→ Dataset entries:

"""

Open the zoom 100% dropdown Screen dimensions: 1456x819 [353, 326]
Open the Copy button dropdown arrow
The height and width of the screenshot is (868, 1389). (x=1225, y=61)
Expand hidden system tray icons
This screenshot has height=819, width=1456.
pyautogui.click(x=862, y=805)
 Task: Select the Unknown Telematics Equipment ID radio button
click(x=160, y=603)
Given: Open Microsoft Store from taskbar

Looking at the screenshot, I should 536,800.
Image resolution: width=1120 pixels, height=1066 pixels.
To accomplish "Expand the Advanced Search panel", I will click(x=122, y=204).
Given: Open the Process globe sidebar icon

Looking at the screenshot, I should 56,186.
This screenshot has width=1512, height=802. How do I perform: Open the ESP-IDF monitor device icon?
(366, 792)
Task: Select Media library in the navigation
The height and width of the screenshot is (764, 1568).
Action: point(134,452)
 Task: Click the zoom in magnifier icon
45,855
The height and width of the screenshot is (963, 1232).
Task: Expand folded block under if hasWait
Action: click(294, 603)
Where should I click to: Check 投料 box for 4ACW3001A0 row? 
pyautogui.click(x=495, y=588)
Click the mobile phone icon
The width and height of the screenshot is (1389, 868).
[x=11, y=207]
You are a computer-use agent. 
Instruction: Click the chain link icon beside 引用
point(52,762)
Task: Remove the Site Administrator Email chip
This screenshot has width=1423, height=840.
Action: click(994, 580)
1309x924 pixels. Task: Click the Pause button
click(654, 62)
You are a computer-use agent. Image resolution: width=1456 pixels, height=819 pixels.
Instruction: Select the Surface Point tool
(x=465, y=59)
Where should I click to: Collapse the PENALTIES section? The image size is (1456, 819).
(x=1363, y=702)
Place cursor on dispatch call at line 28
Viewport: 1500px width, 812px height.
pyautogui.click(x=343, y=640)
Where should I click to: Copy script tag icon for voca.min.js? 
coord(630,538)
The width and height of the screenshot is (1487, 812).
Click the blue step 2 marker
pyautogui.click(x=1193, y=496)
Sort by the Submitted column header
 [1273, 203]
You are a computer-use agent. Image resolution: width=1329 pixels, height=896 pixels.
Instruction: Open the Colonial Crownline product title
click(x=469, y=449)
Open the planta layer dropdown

"""

→ Work required:
Set down every line of the listing above again, exactly as given.

→ Exercise answer:
Open the zoom 100% dropdown Screen dimensions: 1456x819 [353, 326]
Open the Copy button dropdown arrow
The height and width of the screenshot is (868, 1389). (x=1225, y=61)
Expand hidden system tray icons
This screenshot has height=819, width=1456.
pyautogui.click(x=862, y=805)
 Task: Select the Unknown Telematics Equipment ID radio button
click(x=160, y=603)
Given: Open Microsoft Store from taskbar

Looking at the screenshot, I should 536,800.
Image resolution: width=1120 pixels, height=1066 pixels.
To accomplish "Expand the Advanced Search panel", I will click(x=122, y=204).
Given: Open the Process globe sidebar icon

Looking at the screenshot, I should 56,186.
This screenshot has width=1512, height=802. How do I perform: Open the ESP-IDF monitor device icon?
(366, 792)
Task: Select Media library in the navigation
The height and width of the screenshot is (764, 1568).
Action: point(134,452)
 Task: Click the zoom in magnifier icon
45,855
The height and width of the screenshot is (963, 1232).
Task: Expand folded block under if hasWait
Action: click(294, 603)
Where should I click to: Check 投料 box for 4ACW3001A0 row? 
pyautogui.click(x=495, y=588)
Click the mobile phone icon
The width and height of the screenshot is (1389, 868).
[x=11, y=207]
You are a computer-use agent. 
Instruction: Click the chain link icon beside 引用
point(52,762)
Task: Remove the Site Administrator Email chip
This screenshot has width=1423, height=840.
Action: click(994, 580)
1309x924 pixels. Task: Click the Pause button
click(654, 62)
You are a computer-use agent. Image resolution: width=1456 pixels, height=819 pixels.
Instruction: Select the Surface Point tool
(x=465, y=59)
Where should I click to: Collapse the PENALTIES section? The image size is (1456, 819).
(x=1363, y=702)
Place cursor on dispatch call at line 28
Viewport: 1500px width, 812px height.
pyautogui.click(x=343, y=640)
Where should I click to: Copy script tag icon for voca.min.js? 
coord(630,538)
The width and height of the screenshot is (1487, 812).
Click the blue step 2 marker
pyautogui.click(x=1193, y=496)
Sort by the Submitted column header
 [1273, 203]
You are a computer-use agent. Image resolution: width=1329 pixels, height=896 pixels.
Instruction: Open the Colonial Crownline product title
click(x=469, y=449)
Open the planta layer dropdown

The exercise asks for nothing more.